One of the families I cooked for had a farm share. That meant each week I was staring at a box of fresh produce, trying to figure out how to turn it into meals that would please two young girls and their parents more adventurous palates. What started as a sauce for spaghetti and meatballs soon became a topping for enchiladas, a chili starter, a way to simmer shakshuka, and the base of many Instant Pot dishes. Made with 10 veggies, gluten-free, and vegan, I knew if I could get it into a jar that it could help a lot of people eat better at home, and “not just pasta sauce” could be the flagship product in a whole line of versatile modern pantry staples.

But first I needed some help. Last summer, on a sweltering June lunch break, I approached my co-founder Jacqueline — a fellow cooking teacher —at the Boston Public Market. She was fully-employed, and six 6 months pregnant, and it took her less than 48 hours to say, “Let’s do it.”

The movie-montage that got us to today goes something like this: midnight pH testing with my scientist-husband; sending samples to the University of Nebraska in a homemade cooler that somehow makes it through the U.S. Postal Service; stalking co-packers who want nothing to do with us; Jacqueline in a hairnet nursing her newborn at the plant during our first run; driving across two state lines with my puppy, pregnant belly, and 3 year-old son to deliver a single case of sauce to a new account. You get the picture.

It’s intense, but we’re not special. There are thousands of founders with the same crazy look in their eyes and the same dark circles around them trying to get this job done. But I started wondering if sharing our ups and downs might make other founders feel less alone in the journey, and if I could use my former life as a food journalist to help us all find some answers.

:::

Required actions:
A: In the account of launching the sauce business, where did the writer approach Jacqueline about becoming a co-founder?
B: Continue the account of launching the sauce business, starting right after its final sentence.

Records shown:
:::

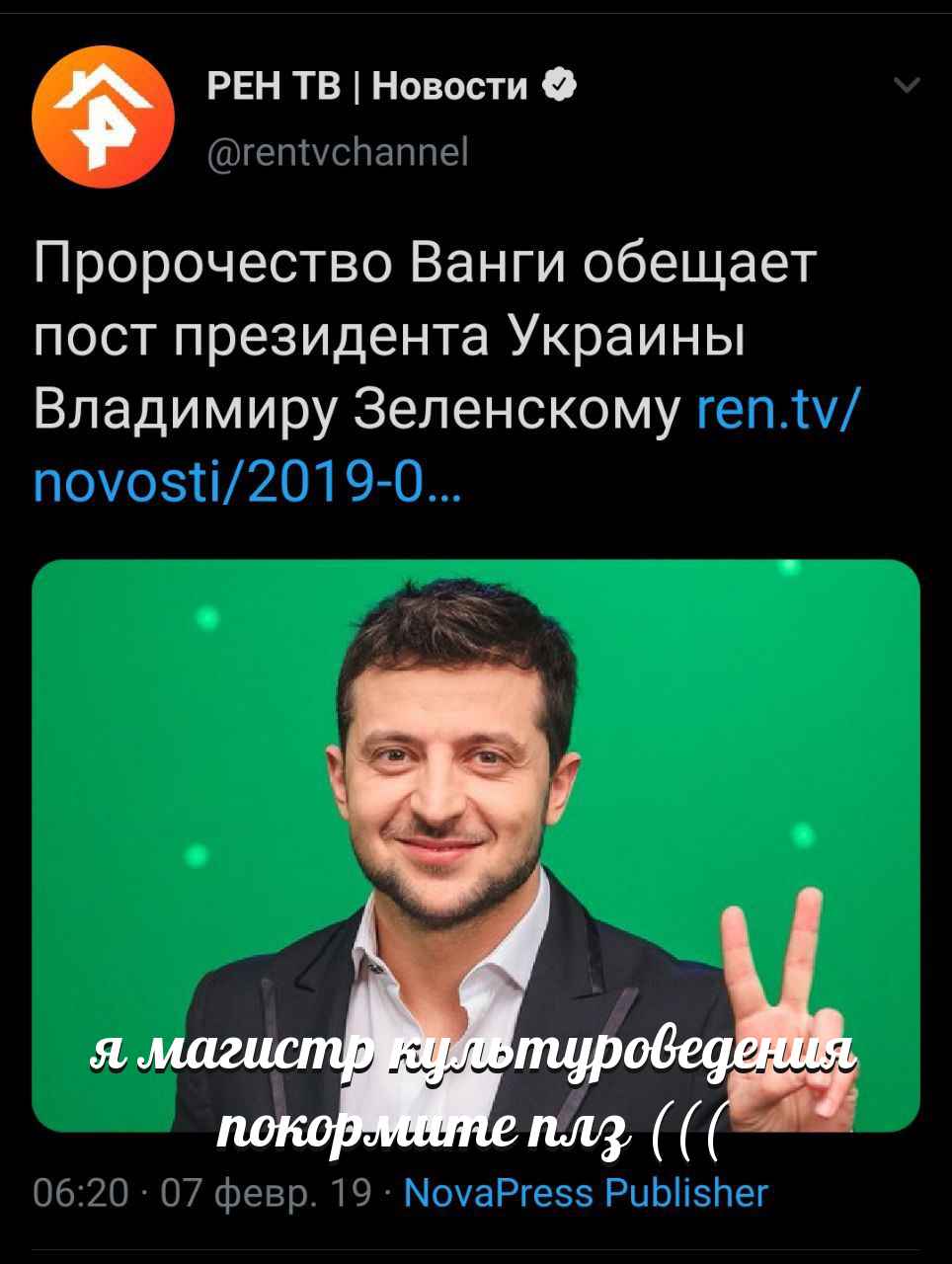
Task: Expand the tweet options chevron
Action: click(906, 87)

:::

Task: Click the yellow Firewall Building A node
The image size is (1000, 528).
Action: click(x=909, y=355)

:::

Answers per task:
A: At the Boston Public Market.

B:
My first call was to Zachary DeAngelo, Founder and CEO of Rodeo CPG. I met Zach back in 2012, when he was hustling hard as COO of Little Duck Organics and I was writing about local food entrepreneurs. These days he consults for growing food businesses, and invests in brands. He put what we are all trying to do here pretty simply: “Your job as a CPG brand owner is to mitigate disaster on a day-to-day basis, with relative grace.”

We chatted for almost an hour about co-packing, distribution, and fundraising, but what I really wanted to know was, what were the mistakes he made back when he was in my shoes, and if he could go back in time, how might he approach those challenges differently. Here’s what he had to say:

 

  • Be cautious as you take on investment. “We kept valuing ourselves way too high and spending too much money.”
  • Put a premium on doors vs. velocity. “Be in 200 stores selling really really well, not not selling in 2,000”, says Zach. “More than half the doors we were in were not a good fit…focus on velocity where you are sold.”
  • There are no shortcuts here, food businesses are hard to grow, and it takes time. “You need a great product, good team, and a good innovation pipeline. You’ve got to build a solid business by whatever means you have to.”

 

It’s funny, because when you lay it out like that it sounds simple. Of course these are some of the most important issues when scaling up a company — but it’s easy to get overwhelmed with the everyday and lose focus on some of the most critical pieces of the puzzle when you’re chasing invoices, cold-calling buyers, and asking for intros.

So these are the issues we’ll dig into first in this column: Investment, velocity, co-packing, hiring, and innovation. I’d love to hear from you about how your company is handling these challenges, and what answers you’re still looking for. Taking Zach’s lead, I’ll share some of our own mistakes and what we’re learning in the process.

I’ve heard this journey described as a rollercoaster, or a crazy train, and that there’s no way to know where we’ll end up. But isn’t that the start to every good story?

About the author: Catherine Smart is a veteran food journalist who recently launched the Not Just Co. in the Boston area. This column is the first in a series for NOSH.com in which she will explore the challenges, triumphs, and decisions that crop up in the daily experience of the food entrepreneur.